The Marchioness of Bath and her sons John and Henry
The Tatler, Britain’s lifestyle and gossip magazine for the upper crust, does not moonlight as a bioethics journal. In any case, its subscribers are probably more into pictures of private jets, jewellery and costume parties than text. Readers of the digital edition have an average household income of US$250,000.
But the latest issue highlights an interesting wrinkle in laws on assisted reproduction. IVF and surrogacy are not compatible with the British system of peerages.

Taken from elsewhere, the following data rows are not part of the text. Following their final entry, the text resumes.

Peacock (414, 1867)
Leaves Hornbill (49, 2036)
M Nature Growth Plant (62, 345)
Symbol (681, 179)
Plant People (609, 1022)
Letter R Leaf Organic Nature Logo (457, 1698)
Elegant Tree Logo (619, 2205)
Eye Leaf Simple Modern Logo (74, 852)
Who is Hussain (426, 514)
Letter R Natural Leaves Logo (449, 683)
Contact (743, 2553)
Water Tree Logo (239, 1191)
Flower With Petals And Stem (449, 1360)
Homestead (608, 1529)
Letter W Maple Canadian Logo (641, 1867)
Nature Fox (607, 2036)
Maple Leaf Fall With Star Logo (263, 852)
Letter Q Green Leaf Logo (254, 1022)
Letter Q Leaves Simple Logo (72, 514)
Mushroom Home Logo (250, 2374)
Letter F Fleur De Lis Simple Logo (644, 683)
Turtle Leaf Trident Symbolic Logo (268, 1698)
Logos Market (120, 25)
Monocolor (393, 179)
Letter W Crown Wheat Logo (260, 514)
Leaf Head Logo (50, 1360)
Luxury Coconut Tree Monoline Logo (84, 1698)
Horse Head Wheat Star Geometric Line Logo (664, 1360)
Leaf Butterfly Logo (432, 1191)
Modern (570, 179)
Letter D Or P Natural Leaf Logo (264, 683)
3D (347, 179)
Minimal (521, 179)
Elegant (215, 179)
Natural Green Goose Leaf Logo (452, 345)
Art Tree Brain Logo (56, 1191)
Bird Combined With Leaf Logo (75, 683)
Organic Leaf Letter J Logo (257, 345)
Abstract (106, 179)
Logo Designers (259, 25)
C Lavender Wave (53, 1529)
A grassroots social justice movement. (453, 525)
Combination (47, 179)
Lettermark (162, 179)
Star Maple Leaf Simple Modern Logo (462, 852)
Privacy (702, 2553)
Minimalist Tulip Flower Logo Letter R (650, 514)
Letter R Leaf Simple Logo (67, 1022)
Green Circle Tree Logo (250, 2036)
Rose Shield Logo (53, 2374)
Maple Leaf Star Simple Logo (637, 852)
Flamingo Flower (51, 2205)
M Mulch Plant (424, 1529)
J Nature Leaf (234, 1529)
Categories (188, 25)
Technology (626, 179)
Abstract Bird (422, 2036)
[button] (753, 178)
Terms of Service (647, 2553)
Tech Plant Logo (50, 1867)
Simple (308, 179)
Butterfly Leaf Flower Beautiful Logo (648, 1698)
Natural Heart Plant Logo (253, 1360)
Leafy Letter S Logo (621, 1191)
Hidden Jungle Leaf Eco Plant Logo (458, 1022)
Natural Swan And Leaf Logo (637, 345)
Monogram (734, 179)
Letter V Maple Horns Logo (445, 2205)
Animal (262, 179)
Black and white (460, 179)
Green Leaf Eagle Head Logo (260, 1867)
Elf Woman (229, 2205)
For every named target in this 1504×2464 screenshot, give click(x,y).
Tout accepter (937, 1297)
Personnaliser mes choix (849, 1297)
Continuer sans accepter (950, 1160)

The Marchioness of Bath, married to the 8th Marquess of Bath, is the chatelaine of Longleat, in Wiltshire, the ancestral seat of the Marquesses of Bath with 9,000 acres and its own safari park. It dates back to 1580. She is a media star and the United Kingdom’s first black Marchioness. Their wealth notwithstanding, the couple has had trouble having children. Their second child was born with the assistance of a surrogate mother in California.
For barons and peers of the realm, this poses a problem. As the Tatler points out: “While in the last half a century of family law has seen reforms designed to remove barriers to inheritance or status based on illegitimacy, sex, adoption, donor conception, or being carried by a surrogate, these reforms have mostly excluded succession to titles.”
For the purposes of succession, such children are regarded as “illegitimate”. This means that they will not succeed to the title or even rights of inheritance. In this respect they are worse off than commoners.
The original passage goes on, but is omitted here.